======== Records for the exercise ========

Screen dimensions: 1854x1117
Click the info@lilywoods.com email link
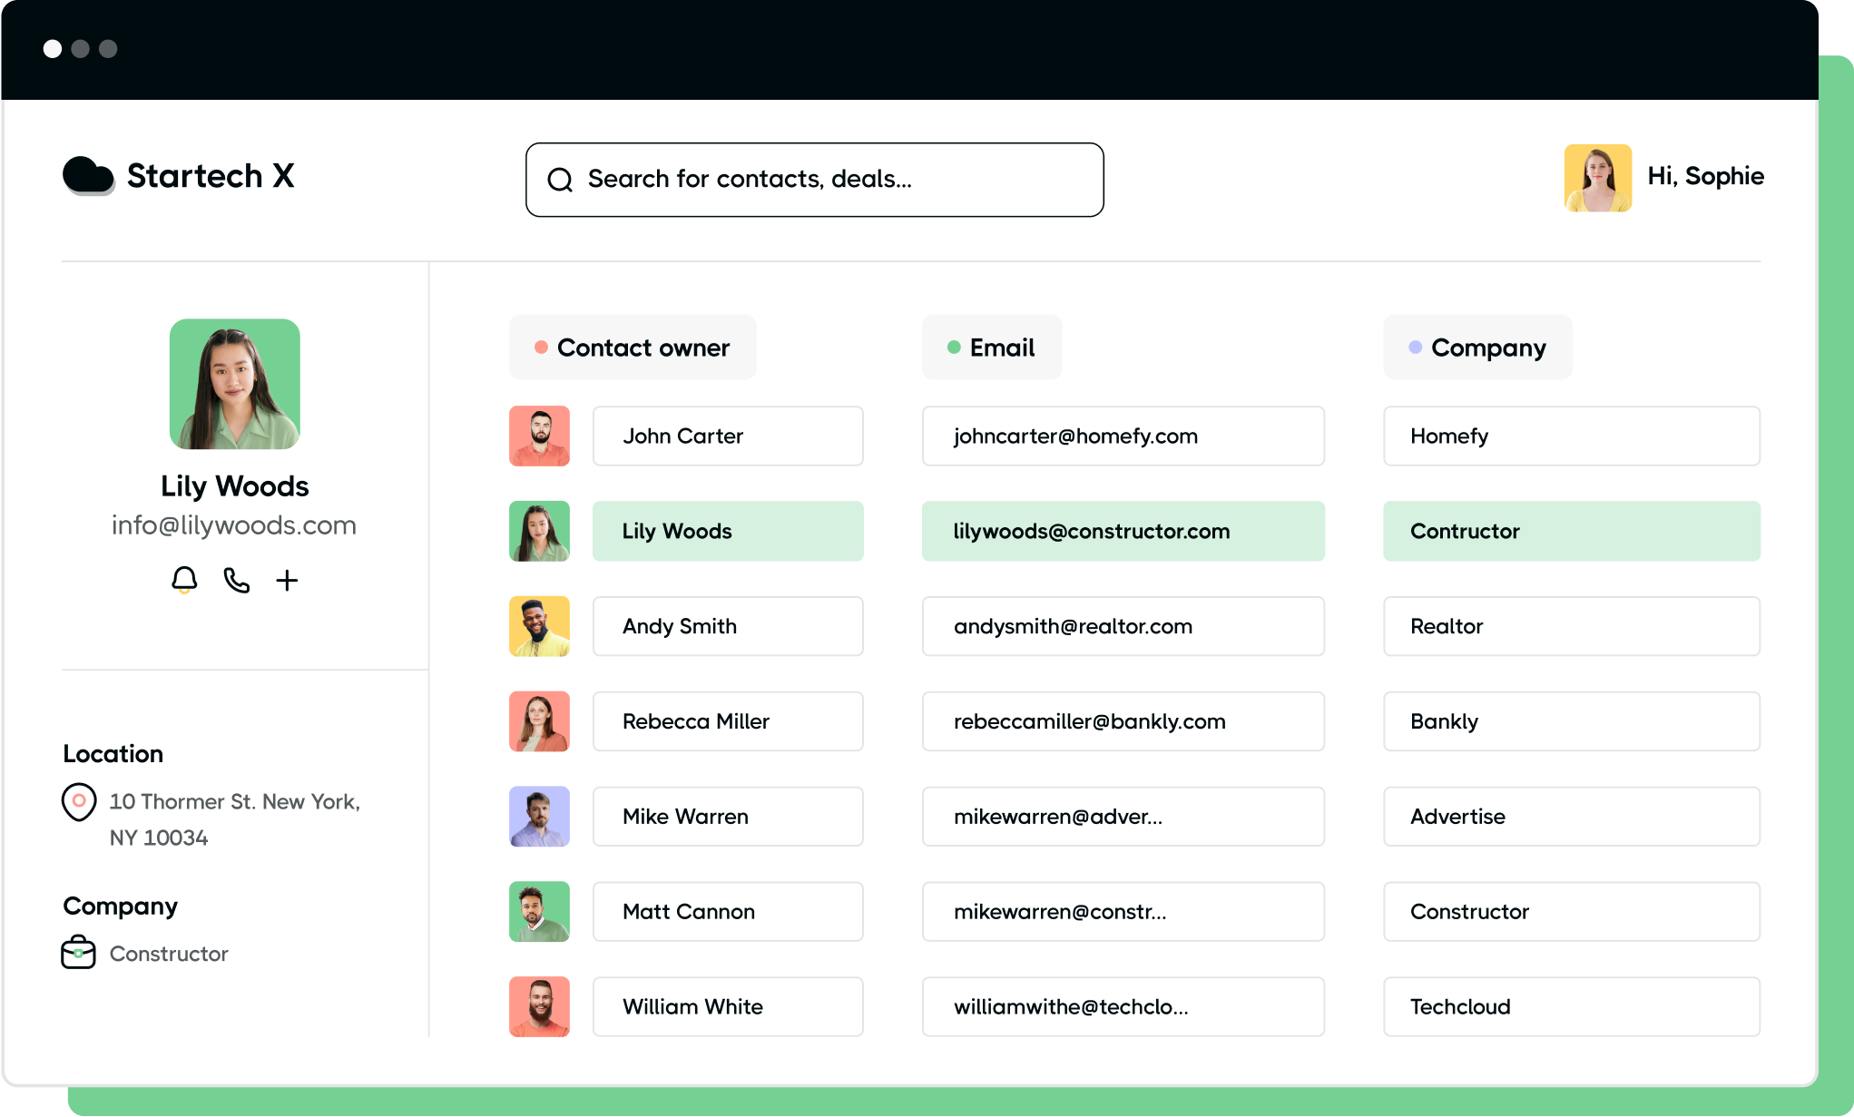pyautogui.click(x=234, y=524)
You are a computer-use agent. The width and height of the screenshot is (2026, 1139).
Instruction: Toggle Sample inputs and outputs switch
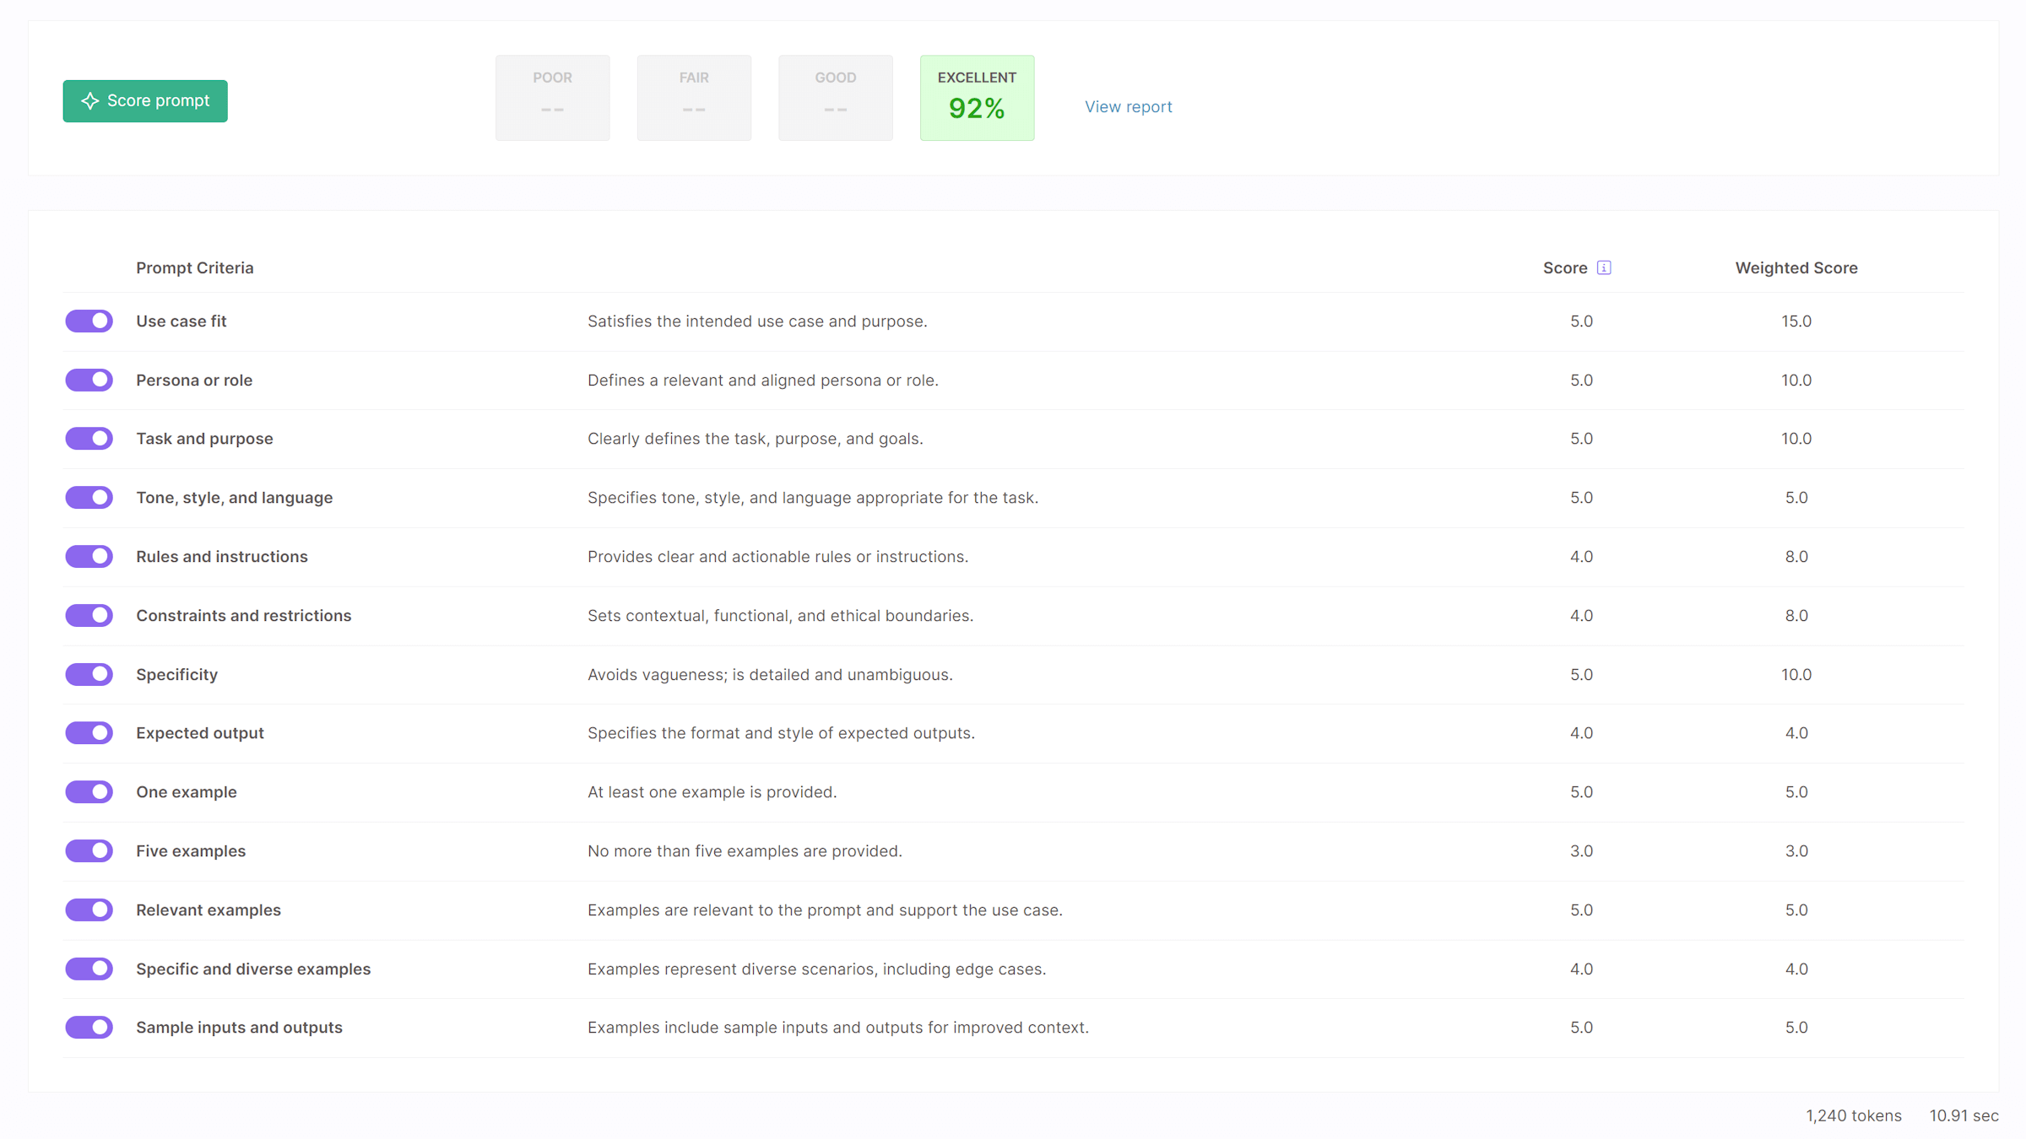pyautogui.click(x=89, y=1027)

========

▶ [The problem]
Before copying the data, remove the pictures. Then repeat the rest exactly.

▶ [Answer to this task]
Screen dimensions: 1854x1117
Click the info@lilywoods.com email link
pyautogui.click(x=234, y=524)
You are a computer-use agent. The width and height of the screenshot is (2026, 1139).
Instruction: Toggle Sample inputs and outputs switch
pyautogui.click(x=89, y=1027)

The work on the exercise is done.